━━ Text shown ━━
Posts Tagged ‘ 2009

Is Bernie holding Formula 1 back?

Having listened to what the delegates in the first session at the Motor Sport Business Forum had to say about broadcast rights in the new media age, I thought I’d set the cat loose among the pigeons. So, when Chairman Allen invited questions from the floor, I asked:

Given what was said earlier about the broadcast rights being based on a model that’s at least 15 years old, do you think that Formula 1’s rights holder is holding back the sport by clinging on to this outdated model?

I fully expected an epidemic of fence-sitting, but the responses were very interesting. Neville Wheeler of Cisco said:

The pace of change in the internet in general is so fast that unless you’re prepared to break away from the shackles of the old way of doing things, you’re rapidly left behind. You will very quickly find that the people who are passionate fans will seek out and access the content in one way or another.

The smart organisations are trying to find a way of monetising those rights, rather than trying to create a walled garden to protect them as long as possible. We have to get to a point where the audience immersion, social media and associated technologies are a key component of the way motorsport – and sport in general – is delivered to the global audience.

I like the ‘walled garden’ analogy. It speaks to everyone who has tried to access a territory-locked live feed or put up a montage of racing footage on YouTube. FOM has a marketing department of 12 and half of them must be lawyers; one probably even has ‘YouTube Grinch’ in his or her job title.

Gérard Lopez from Mangrove Capital Partners said:

To most people, the so-called MTV generation is the modern generation. To us it’s not – it’s old-fashioned. People don’t buy music any more. Kids don’t watch television as much as they used to. People consume media in a different way. Even some video game platforms are being forced out of the market by on-line gaming. Rights holders have to touch their audiences differently.

It doesn’t make sense to try to charge people for something that they will figure out how to get for free. F1 will be available on the internet and you need to be prepared for that. The challenge is not in deciding what you give away for free but in deciding what sort of value you’re going to provide on top of that – elements that people are actually willing to pay for.
━━━
━━ Entries supplied ━━
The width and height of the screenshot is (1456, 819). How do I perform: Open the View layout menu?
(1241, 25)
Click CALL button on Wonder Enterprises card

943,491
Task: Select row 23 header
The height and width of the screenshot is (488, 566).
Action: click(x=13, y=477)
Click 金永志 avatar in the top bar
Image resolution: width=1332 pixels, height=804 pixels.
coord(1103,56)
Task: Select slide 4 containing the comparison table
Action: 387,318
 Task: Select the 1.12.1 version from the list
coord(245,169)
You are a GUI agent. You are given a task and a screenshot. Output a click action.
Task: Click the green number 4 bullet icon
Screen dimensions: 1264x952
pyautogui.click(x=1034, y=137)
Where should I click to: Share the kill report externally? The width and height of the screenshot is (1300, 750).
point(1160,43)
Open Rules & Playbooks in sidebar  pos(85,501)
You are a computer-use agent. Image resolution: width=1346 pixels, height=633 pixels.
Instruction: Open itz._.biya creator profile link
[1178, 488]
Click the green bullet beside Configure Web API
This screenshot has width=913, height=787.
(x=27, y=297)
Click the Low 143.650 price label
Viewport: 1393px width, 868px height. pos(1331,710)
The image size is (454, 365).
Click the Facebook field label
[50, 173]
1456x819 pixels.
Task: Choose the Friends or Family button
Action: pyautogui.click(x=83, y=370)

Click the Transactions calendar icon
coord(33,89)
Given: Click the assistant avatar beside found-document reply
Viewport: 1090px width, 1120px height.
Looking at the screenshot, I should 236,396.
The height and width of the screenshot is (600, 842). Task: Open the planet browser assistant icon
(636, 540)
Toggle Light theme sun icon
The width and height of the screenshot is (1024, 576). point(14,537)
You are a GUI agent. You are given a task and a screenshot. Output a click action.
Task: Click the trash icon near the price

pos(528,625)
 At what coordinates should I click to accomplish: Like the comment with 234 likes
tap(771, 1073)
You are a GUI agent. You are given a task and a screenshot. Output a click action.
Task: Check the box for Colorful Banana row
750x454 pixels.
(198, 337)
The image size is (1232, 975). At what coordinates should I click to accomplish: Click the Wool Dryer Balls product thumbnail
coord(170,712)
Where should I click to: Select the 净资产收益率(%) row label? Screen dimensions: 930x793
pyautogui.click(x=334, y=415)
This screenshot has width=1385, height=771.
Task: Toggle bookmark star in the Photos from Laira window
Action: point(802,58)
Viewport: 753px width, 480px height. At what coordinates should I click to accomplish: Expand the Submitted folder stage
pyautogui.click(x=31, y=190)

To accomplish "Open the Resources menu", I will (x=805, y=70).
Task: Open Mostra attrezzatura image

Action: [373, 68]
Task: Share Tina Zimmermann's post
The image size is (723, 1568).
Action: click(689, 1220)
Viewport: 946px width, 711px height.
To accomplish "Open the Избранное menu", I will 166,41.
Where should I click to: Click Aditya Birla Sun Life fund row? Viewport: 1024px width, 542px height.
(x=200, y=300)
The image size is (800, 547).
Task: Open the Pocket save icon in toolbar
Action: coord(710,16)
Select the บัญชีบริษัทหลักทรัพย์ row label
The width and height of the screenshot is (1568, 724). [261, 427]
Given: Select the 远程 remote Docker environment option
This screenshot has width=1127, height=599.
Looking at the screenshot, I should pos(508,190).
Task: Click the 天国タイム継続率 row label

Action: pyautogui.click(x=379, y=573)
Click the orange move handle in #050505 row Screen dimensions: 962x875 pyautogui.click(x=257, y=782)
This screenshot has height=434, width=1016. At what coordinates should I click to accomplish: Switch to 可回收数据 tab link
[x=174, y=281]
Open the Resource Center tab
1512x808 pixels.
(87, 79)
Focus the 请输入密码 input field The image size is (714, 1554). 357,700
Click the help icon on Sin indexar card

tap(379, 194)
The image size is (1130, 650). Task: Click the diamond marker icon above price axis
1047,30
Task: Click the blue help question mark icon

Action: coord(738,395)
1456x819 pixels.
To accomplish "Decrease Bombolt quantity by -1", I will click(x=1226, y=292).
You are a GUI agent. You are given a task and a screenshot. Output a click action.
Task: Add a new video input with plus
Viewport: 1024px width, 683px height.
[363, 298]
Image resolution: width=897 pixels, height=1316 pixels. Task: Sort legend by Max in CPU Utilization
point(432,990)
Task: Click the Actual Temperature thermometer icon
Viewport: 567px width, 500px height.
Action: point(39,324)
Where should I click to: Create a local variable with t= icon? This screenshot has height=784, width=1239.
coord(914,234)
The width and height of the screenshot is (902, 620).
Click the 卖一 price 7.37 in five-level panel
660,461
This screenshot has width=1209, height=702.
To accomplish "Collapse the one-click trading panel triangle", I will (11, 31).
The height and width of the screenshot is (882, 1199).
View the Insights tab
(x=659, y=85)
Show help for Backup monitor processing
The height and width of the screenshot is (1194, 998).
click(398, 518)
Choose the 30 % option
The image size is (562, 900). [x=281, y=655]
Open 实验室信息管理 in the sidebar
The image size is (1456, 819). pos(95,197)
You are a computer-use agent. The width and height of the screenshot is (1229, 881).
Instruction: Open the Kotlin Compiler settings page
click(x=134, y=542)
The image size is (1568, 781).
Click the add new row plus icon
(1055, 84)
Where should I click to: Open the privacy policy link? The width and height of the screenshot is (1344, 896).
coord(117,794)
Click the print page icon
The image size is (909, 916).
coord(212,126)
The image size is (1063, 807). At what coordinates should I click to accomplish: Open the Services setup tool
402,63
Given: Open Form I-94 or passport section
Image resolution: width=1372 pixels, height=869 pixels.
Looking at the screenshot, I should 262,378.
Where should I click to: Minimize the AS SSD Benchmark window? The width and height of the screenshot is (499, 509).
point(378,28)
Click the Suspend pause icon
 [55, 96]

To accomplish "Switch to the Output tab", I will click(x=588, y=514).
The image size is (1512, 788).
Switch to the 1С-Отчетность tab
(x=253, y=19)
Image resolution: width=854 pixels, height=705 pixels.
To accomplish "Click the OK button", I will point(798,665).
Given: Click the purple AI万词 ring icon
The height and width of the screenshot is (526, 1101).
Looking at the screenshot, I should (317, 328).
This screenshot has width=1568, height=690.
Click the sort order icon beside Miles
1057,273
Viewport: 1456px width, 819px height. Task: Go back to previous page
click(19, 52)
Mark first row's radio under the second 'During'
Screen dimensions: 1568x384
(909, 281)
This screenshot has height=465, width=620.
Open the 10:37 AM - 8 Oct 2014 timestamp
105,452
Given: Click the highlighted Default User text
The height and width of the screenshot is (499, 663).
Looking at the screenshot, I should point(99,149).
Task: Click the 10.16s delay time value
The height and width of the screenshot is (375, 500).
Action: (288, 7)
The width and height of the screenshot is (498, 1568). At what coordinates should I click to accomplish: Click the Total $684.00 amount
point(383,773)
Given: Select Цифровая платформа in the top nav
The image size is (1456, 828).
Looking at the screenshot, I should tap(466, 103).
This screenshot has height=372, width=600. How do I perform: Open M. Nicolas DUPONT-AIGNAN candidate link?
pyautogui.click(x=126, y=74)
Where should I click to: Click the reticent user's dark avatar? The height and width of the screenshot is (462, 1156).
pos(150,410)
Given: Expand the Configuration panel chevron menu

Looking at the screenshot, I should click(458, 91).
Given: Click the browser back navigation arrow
━━━
**Exercise A:** In the records, rewrite the lines from the one with "Given: Select Цифровая" to the one with "pyautogui.click(x=126, y=74)", renaming "top nav" to "top navigation bar" and changing nothing else.
**Exercise B:** Continue the post about Formula 1 broadcast rights from where it stops.

**Written answer A:**
Given: Select Цифровая платформа in the top navigation bar
The image size is (1456, 828).
Looking at the screenshot, I should tap(466, 103).
This screenshot has height=372, width=600. How do I perform: Open M. Nicolas DUPONT-AIGNAN candidate link?
pyautogui.click(x=126, y=74)

**Written answer B:**
New Lotus F1 boss Tony Fernandes said:

I came from the music business. I left that business because it didn’t want to embrace the internet. I told them [Time Warner] that if they didn’t embrace it, the music industry would be destroyed. They were more concerned with EBEYDL – Earnings Before Everything You Don’t Like – calling it ‘cashflow’. I quit that day.

Social media is a fantastic way of reaching an audience and keeping them excited on a day-to-day basis. There’s a massive opportunity. But whatever you do, it has to be accessible and reasonably priced. There’s a fantastic app for the iPhone that keeps you informed about timings on a race weekend, but it’s pricey. I think F1 has to look at that.

Everyone I’ve spoken to has been enormously impressed by Tony Fernandes. He seems to be exactly the kind of driven, entrepreneurial, forward-thinking businessman F1 needs, and not a flim-flam man or a Walter Mitty type.

The next panel was about sponsor value, and one or two of the representatives echoed the sentiment that FOM needs to take a more proactive approach to marketing the sport – but more about that in a separate post.

Lopez to ‘reinvent’ Formula 1

Gérard Lopez, one of the Renault F1 team’s many suitors, is involved in several new media businesses. This morning he spoke at the Motor Sport Business Forum in Monaco and talked about how F1 needs to ‘reinvent’ itself: both in terms of how teams work as a business platform, to attract investment; and to properly embrace new media.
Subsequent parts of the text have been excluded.